State Bank of India (SBI) chairman Dinesh Khara expects lending rates to fall from the middle of next calendar year, driven by decline in inflation. “I expect that somewhere in the middle of next calendar year we should get to see reduction in interest rates.
“We are in the right trajectory because inflation is much under control,” he said speaking at the 10th SBI Banking & Economics Conclave. After remaining firm in the past couple of years, interest rate cycle is expected to turn next year with experts hoping the Reserve Bank of India to cut repo rate next year.
The RBI has forecast retail inflation falling to 5.7% in the December quarter, cooling further to 5.4% in fiscal 2024. Chairman Khara said that the Indian economy has moved from strength to strength over the last years.
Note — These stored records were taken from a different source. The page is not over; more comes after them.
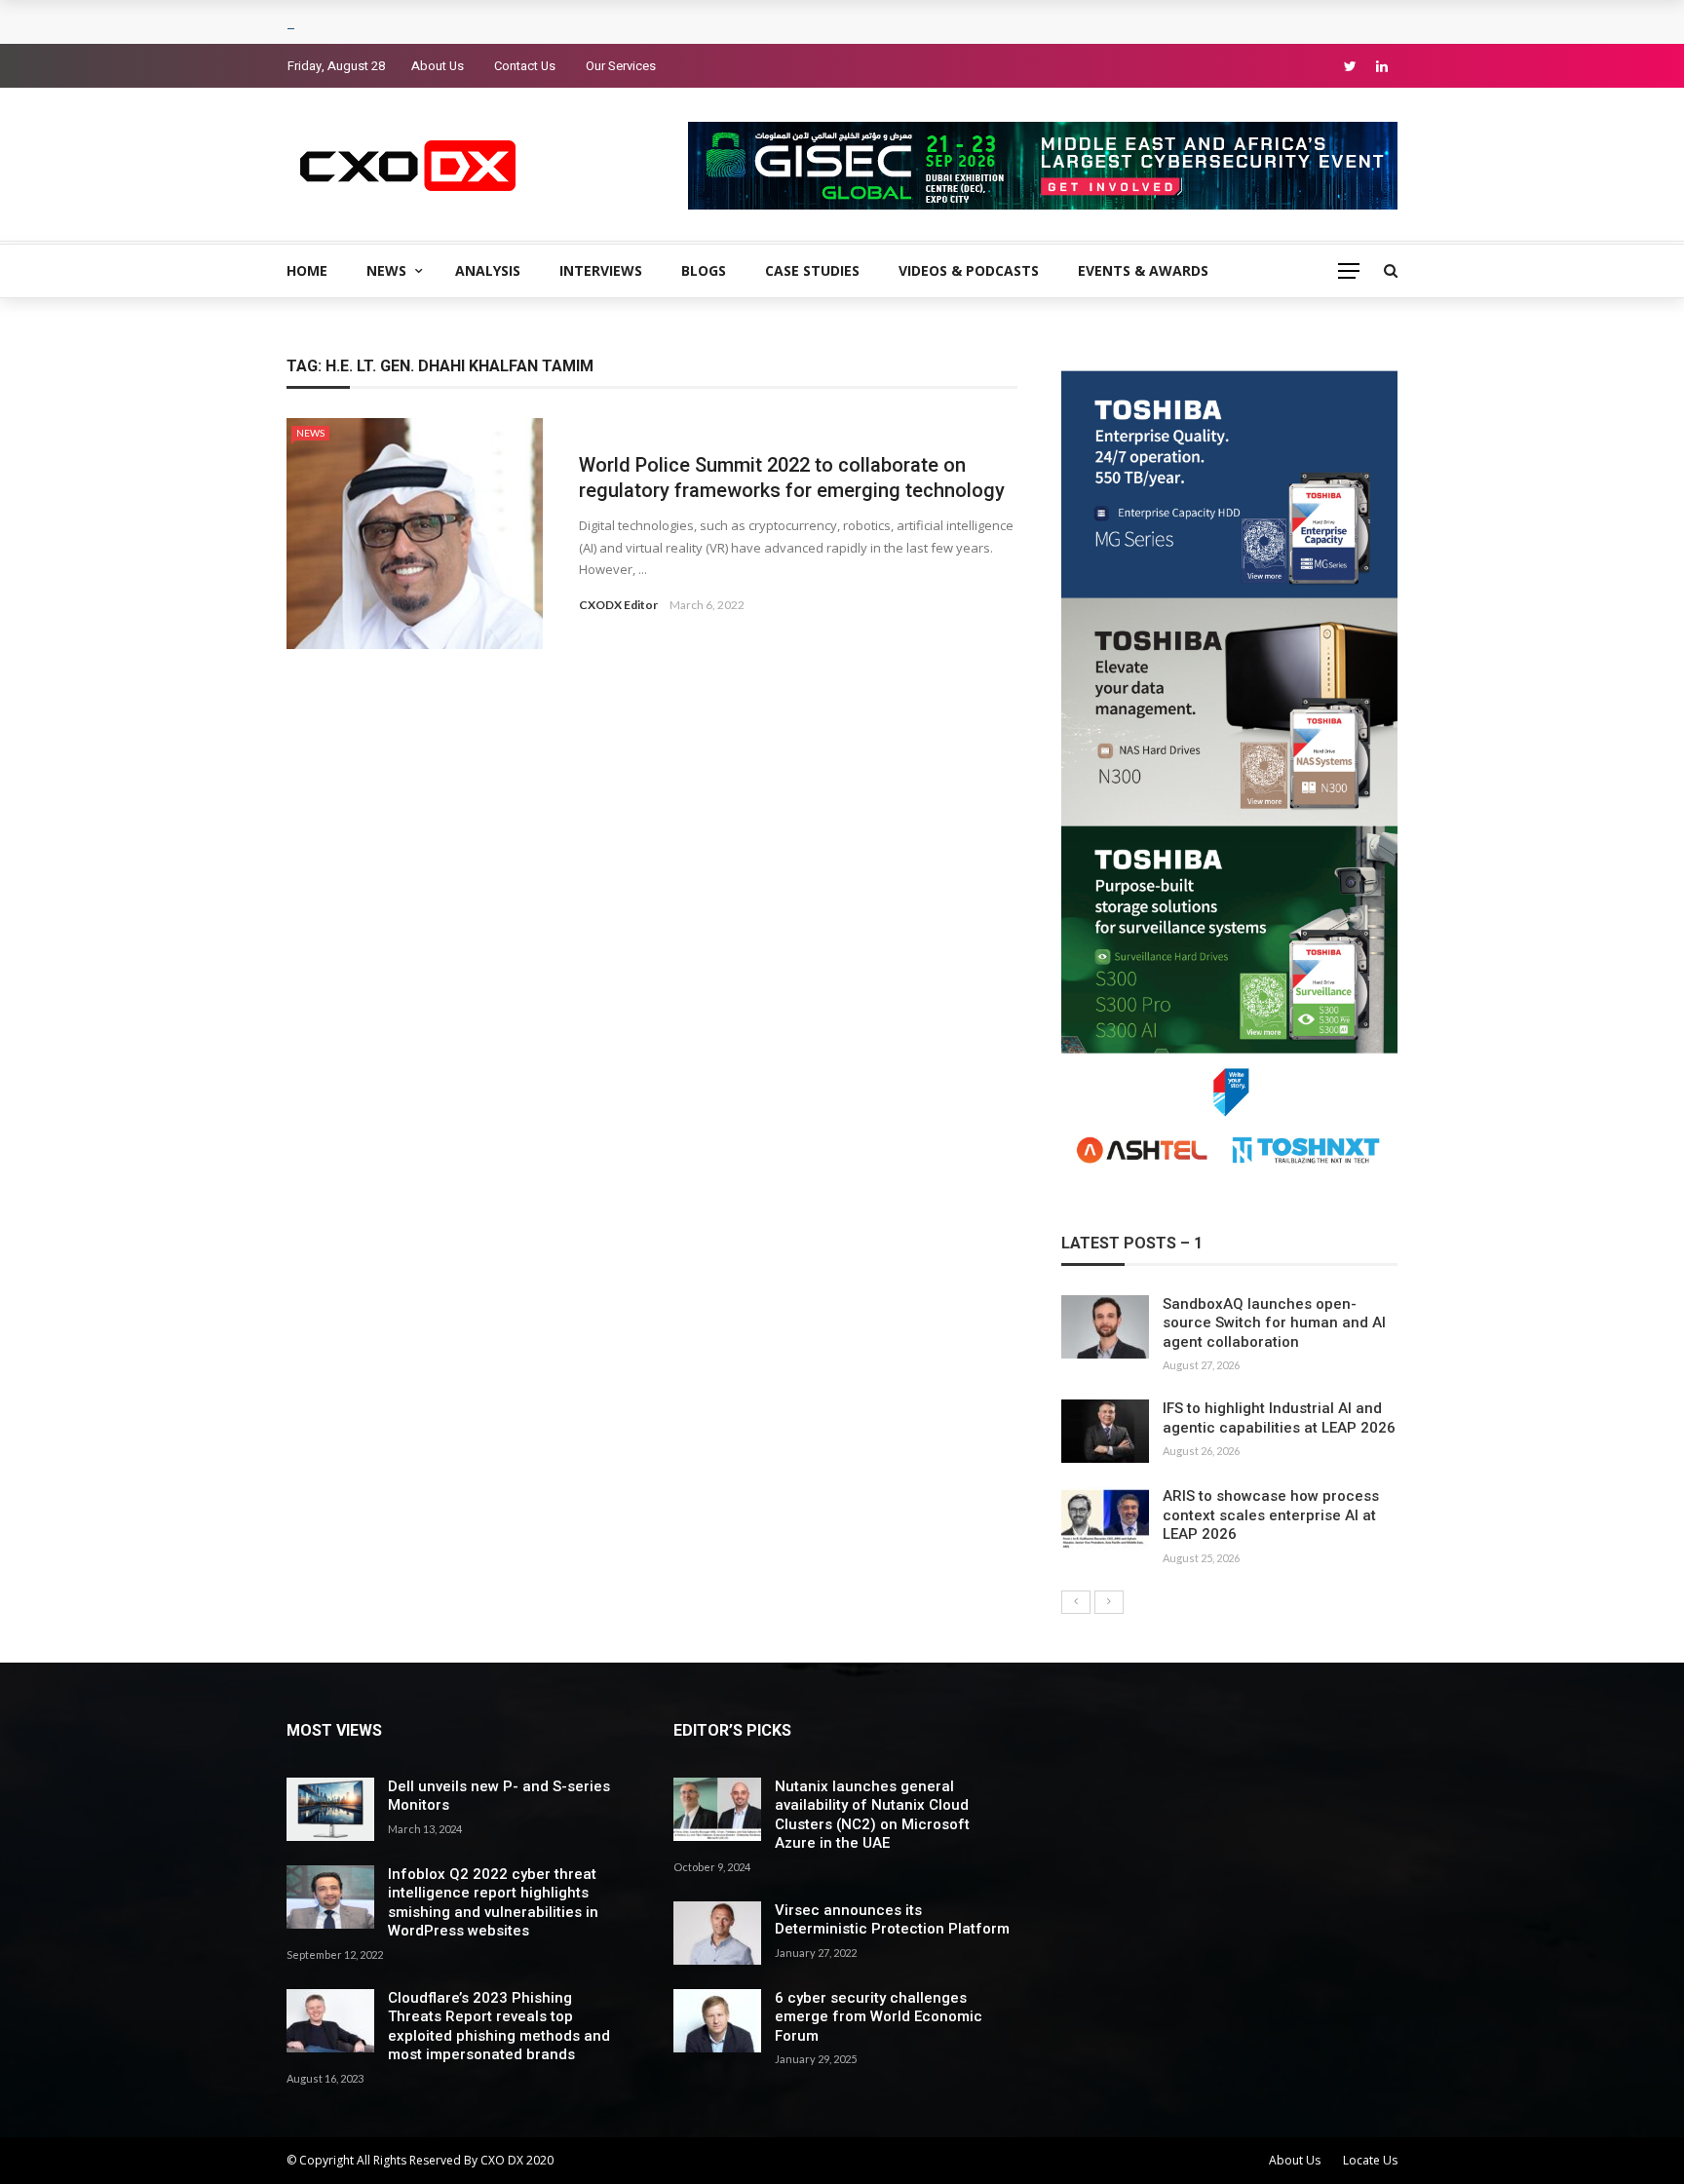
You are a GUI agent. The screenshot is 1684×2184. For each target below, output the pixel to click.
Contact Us (524, 66)
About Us (437, 66)
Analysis (487, 270)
The banking sector has displayed phenomenal resilience highlighting the performance of banks during financial year 2023 and the first half of 2024.
“The Indian economy has continued exhibiting robust resilience during the current year too, building upon the momentum initiated during 2022-23, notwithstanding the global turmoil as escalating multiple footprints of geopolitical tensions threaten to change the terms of trade, clocking growth rate of 7.7 per cent in H1 FY23-24, the highest among major economies in the world,” he added.
Falling non performing assets of banks and strong balance sheets of companies will fuel the economic growth he said.”The twin balance sheet advantage seems truly the new normal for underpinning the holistic economic growth that permeates the horizon like never before,” he added.